__TEXT SEGMENT__
Scale up and Scale down in containers

12/11/2019

I am learning containers and microservices. This question might be basic. Lets us assume I have a microservice running on a container in my PC. I would like to know what happens during a container scale up and scale down. Please explain with a example

-- Baala Srinivas K
containers
docker
kubernetes
microservices

2 Answers

12/11/2019

Your microservice might run as a number of replicated containers, each performing the same function. For example, if you have a web service, instead of just a single web server, you might have multiple web servers, each running as a container and serving the same web page. You would then also have a load balancer in front of these replicas that forwards incoming requests to any of these containers.

The reason for doing this is to increase the capacity of your microservice. If a single web server can serve 10 requests per second, then 10 web servers together can serve 100 requests per second. So, you increase the total capacity of your service to 100 requests per second.

Now, scaling up/down simply means increasing/decreasing the number of replica containers. For example, you can scale up to 20 replicas, which increases the total capacity of your service to 200 requests per second. If you don't need that much capacity and want to save resources, you could scale the application down to 5 replicas, which decreases the capacity to 50 requests per second.

In Kubernetes, the containers run as Pods, the object that manages a set of replicated Pods is a Deployment, and the load balancer is a Service.

-- weibeld
Source: StackOverflow

12/11/2019

I will assume from the tone of the question that this is a more design question, And the fact that you have tagged both kubernetes and docker I will assume you are planning to use or are already using this to some extent.

Ok now to the premise of the question, considering you have a microservice or in this case, it is interchangeable with a docker container that is running on your machine or VM.

So now what does it mean to scale the service

In Docker

  • You have to have multiple container instances running of same images on the said VM
  • These instances are the same docker images running on multiple assigned ports servicing the same application or web app or static website.

__JOB 1__
Revise the container-scaling thread from "I will assume from" up to and including "or static website.", replacing "instances" with "copies".
__JOB 2__
Pick up the container-scaling thread after its last line and continue writing it.
The material after this point isn't needed.

__DATA SHOWN__

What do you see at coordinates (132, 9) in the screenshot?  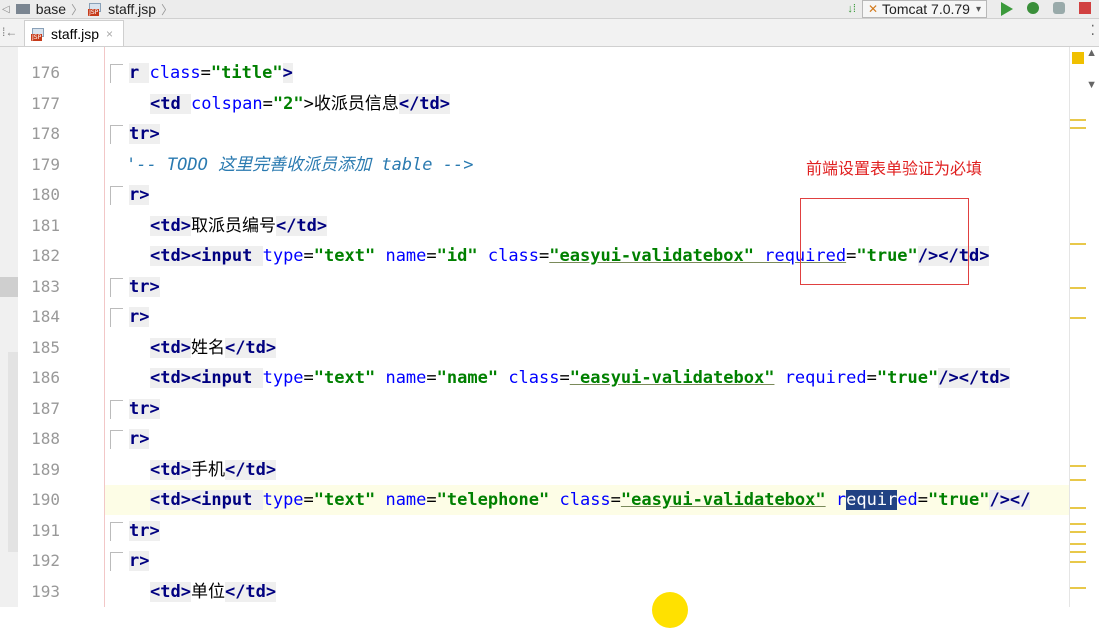 I see `breadcrumb-file: staff.jsp` at bounding box center [132, 9].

__OUTPUT 1__
I will assume from the tone of the question that this is a more design question, And the fact that you have tagged both kubernetes and docker I will assume you are planning to use or are already using this to some extent.

Ok now to the premise of the question, considering you have a microservice or in this case, it is interchangeable with a docker container that is running on your machine or VM.

So now what does it mean to scale the service

In Docker

  • You have to have multiple container copies running of same images on the said VM
  • These copies are the same docker images running on multiple assigned ports servicing the same application or web app or static website.

__OUTPUT 2__
  • This scaled application or web-app is now scaled to the size scale of 2 and is running on say port 8080 and 8081 serving a simple web-app.
  • Now to make sure these scaled applications are useful for your use case you will have to add a load balancer on top of these 2 applications which can be done using an Nginx proxy.
  • For scale down, it will mean you will have to stop one of these container instances running using docker stop id
  • Thus now you have scaled down to the size scale of 1.

In Kubernetes

  • In a kubernetes orchestration environment which indirectly uses docker to do its cool stuff, the load balancing and scaling mechanisms, etc are already handled by the kubernetes itself.
  • So, in this case, say you have a web app container running in a pod, when you execute a command say `kubectl scale pod_name 2', this will call the Kubernetes API and scale up or instruct the docker below to launch another instance of your docker image.
  • And since the load balancer is handled by the Kubernetes we will just a simple end-point provisioned for us ( there are some other stuff like services and load balancer endpoints, but we can skip that for our argument)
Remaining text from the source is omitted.